See the [FAQ](FAQ.md#adding-models) for many ways to run models.  The following are some other examples.

Note that models are stored in `/home/$USER/.cache/` for chroma, huggingface, selenium, torch, weaviate, etc. directories.

* Check that can see CUDA from Torch:
   ```python
   import torch
   print(torch.cuda.is_available())
   ```
    should print True.

* Place all documents in `user_path` or upload in UI ([Help with UI](README_ui.md)).

  UI using GPU with at least 24GB with streaming:
  ```bash
  python generate.py --base_model=h2oai/h2ogpt-4096-llama2-13b-chat --load_8bit=True  --score_model=None --langchain_mode='UserData' --user_path=user_path
  ```
  Same with a smaller model without quantization:
  ```bash
  python generate.py --base_model=h2oai/h2ogpt-4096-llama2-7b-chat --score_model=None --langchain_mode='UserData' --user_path=user_path
  ```
  UI using LLaMa.cpp LLaMa2 model:
  ```bash
  python generate.py --base_model='llama' --prompt_type=llama2 --score_model=None --langchain_mode='UserData' --user_path=user_path --model_path_llama=https://huggingface.co/TheBloke/Llama-2-7b-Chat-GGUF/resolve/main/llama-2-7b-chat.Q6_K.gguf?download=true --max_seq_len=4096
  ```
  which works on CPU or GPU (assuming llama cpp python package compiled against CUDA or Metal).

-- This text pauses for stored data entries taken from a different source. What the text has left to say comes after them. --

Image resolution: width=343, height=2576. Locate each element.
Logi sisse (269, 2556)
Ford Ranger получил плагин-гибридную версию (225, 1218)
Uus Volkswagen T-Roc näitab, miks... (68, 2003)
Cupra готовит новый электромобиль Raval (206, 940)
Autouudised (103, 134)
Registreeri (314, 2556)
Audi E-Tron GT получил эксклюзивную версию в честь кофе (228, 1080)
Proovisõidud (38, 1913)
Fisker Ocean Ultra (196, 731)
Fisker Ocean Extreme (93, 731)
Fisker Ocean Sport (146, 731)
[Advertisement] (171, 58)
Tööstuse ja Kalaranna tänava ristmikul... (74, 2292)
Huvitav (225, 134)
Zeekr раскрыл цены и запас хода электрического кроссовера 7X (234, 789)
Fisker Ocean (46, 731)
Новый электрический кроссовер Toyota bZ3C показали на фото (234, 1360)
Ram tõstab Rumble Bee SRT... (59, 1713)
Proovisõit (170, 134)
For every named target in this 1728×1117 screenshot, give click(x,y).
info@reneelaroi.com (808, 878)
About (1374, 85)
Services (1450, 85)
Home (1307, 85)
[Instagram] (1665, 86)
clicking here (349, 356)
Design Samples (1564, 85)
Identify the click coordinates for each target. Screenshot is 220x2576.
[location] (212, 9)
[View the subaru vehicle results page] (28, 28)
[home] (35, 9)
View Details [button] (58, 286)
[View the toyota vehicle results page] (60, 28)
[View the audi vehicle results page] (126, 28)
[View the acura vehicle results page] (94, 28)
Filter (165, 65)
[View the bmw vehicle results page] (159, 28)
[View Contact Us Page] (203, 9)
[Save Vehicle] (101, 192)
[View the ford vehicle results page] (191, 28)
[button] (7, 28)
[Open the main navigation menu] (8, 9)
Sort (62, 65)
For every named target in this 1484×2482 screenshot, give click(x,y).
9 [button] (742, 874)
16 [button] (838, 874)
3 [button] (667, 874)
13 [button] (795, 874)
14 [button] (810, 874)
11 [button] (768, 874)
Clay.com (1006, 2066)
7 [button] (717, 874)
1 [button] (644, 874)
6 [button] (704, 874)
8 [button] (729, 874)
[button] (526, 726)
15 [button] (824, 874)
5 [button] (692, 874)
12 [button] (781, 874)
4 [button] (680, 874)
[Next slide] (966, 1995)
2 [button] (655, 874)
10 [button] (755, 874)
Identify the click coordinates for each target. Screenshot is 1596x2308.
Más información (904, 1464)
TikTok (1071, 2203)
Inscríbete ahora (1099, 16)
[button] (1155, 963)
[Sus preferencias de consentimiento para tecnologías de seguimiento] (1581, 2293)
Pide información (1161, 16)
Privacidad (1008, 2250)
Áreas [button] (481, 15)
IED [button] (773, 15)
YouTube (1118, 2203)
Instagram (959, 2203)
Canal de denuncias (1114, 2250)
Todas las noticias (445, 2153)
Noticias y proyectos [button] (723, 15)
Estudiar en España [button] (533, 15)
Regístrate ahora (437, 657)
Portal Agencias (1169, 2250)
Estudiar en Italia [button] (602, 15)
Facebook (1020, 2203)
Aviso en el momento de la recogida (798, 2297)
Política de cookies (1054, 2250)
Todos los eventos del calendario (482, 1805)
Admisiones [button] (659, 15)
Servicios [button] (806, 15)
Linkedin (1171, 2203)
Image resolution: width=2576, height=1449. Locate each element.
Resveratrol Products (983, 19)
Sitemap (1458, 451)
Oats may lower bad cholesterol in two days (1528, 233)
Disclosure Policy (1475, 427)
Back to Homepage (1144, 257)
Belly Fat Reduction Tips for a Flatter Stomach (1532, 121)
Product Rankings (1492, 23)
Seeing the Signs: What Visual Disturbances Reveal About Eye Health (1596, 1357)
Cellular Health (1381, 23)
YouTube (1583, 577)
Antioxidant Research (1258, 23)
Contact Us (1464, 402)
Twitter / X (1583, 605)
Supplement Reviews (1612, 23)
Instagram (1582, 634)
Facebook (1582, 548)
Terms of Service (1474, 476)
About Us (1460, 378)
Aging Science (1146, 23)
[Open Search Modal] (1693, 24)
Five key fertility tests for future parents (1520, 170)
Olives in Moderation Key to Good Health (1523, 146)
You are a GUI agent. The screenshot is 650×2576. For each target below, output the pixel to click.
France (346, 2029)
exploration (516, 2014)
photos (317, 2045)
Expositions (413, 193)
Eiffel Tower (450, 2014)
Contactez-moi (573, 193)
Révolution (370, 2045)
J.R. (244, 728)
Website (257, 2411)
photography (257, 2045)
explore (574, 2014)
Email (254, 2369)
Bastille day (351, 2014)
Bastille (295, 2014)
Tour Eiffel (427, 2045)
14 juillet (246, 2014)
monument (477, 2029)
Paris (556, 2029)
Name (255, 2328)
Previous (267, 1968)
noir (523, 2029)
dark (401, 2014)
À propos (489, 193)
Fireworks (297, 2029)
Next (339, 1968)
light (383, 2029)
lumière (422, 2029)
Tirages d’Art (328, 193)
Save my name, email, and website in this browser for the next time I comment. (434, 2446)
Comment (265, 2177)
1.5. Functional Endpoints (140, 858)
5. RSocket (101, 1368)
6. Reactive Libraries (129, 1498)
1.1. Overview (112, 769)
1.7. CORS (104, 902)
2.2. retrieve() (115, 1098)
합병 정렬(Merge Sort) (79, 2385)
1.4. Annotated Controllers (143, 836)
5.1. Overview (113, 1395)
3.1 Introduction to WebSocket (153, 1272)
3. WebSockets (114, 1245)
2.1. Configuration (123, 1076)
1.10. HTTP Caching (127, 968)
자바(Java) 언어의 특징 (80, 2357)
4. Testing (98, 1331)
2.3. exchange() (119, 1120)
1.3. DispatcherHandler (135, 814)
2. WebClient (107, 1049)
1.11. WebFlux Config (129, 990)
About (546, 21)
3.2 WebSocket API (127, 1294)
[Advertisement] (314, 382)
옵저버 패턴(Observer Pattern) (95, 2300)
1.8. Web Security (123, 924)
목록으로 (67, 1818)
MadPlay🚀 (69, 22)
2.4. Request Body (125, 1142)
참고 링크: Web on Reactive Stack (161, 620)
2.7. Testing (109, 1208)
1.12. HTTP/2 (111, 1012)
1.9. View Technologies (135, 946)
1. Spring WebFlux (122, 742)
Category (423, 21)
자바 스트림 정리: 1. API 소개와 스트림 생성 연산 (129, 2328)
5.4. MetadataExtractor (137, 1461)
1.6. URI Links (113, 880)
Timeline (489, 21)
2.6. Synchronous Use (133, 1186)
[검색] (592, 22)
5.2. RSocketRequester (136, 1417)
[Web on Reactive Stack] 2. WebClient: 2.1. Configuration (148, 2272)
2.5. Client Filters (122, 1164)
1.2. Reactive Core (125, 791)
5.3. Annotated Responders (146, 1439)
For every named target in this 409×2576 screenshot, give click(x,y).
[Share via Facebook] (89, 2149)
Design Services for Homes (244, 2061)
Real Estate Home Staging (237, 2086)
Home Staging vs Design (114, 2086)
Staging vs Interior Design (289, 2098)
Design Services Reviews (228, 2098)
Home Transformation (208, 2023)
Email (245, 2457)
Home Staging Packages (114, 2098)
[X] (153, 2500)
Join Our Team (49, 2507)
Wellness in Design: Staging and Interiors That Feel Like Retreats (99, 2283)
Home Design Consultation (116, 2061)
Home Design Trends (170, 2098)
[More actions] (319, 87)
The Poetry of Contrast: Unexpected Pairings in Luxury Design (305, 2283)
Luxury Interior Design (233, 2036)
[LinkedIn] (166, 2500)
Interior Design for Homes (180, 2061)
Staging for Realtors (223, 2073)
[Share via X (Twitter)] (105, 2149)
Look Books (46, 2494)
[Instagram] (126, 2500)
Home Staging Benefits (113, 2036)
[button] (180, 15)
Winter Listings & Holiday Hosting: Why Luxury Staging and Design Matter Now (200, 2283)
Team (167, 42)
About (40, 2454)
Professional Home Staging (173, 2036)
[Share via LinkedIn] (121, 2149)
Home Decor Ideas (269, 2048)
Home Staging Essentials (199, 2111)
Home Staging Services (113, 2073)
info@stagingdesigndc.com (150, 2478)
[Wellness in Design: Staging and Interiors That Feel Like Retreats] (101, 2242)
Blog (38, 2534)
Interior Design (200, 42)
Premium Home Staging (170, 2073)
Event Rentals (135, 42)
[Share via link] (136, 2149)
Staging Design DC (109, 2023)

  If using OpenAI for the LLM is ok, but you want documents to be parsed and embedded locally, then do:
  ```bash
  OPENAI_API_KEY=<key> python generate.py  --inference_server=openai_chat --base_model=gpt-3.5-turbo --score_model=None
  ```
  where `<key>` should be replaced by your OpenAI key that probably starts with `sk-`.  OpenAI is **not** recommended for private document question-answer, but it can be a good reference for testing purposes or when privacy is not required.  
  Perhaps you want better image caption performance and focus local GPU on that, then do:
  ```bash
  OPENAI_API_KEY=<key> python generate.py  --inference_server=openai_chat --base_model=gpt-3.5-turbo --score_model=None --captions_model=Salesforce/blip2-flan-t5-xl
  ```
  For Azure OpenAI:
  ```bash
   OPENAI_API_KEY=<key> python generate.py --inference_server="openai_azure_chat:<deployment_name>:<base_url>:<api_version>" --base_model=gpt-3.5-turbo --h2ocolors=False --langchain_mode=UserData
   ```
  where the entry `<deployment_name>` is required for Azure, others are optional and can be filled with string `None` or have empty input between `:`.  Azure OpenAI is a bit safer for private access to Azure-based docs.
  
  Add `--share=True` to make gradio server visible via sharable URL.
 
  If you see an error about protobuf, try:
  ```bash
  pip install protobuf==3.20.0
  ```

See [CPU](README_CPU.md) and [GPU](README_GPU.md) for some other general aspects about using h2oGPT on CPU or GPU, such as which models to try.

#### Google Colab

* A Google Colab version of a 3B GPU model is at:

  [![](https://colab.research.google.com/assets/colab-badge.svg) h2oGPT GPU](https://colab.research.google.com/drive/143-KFHs2iCqXTQLI2pFCDiR69z0dR8iE?usp=sharing)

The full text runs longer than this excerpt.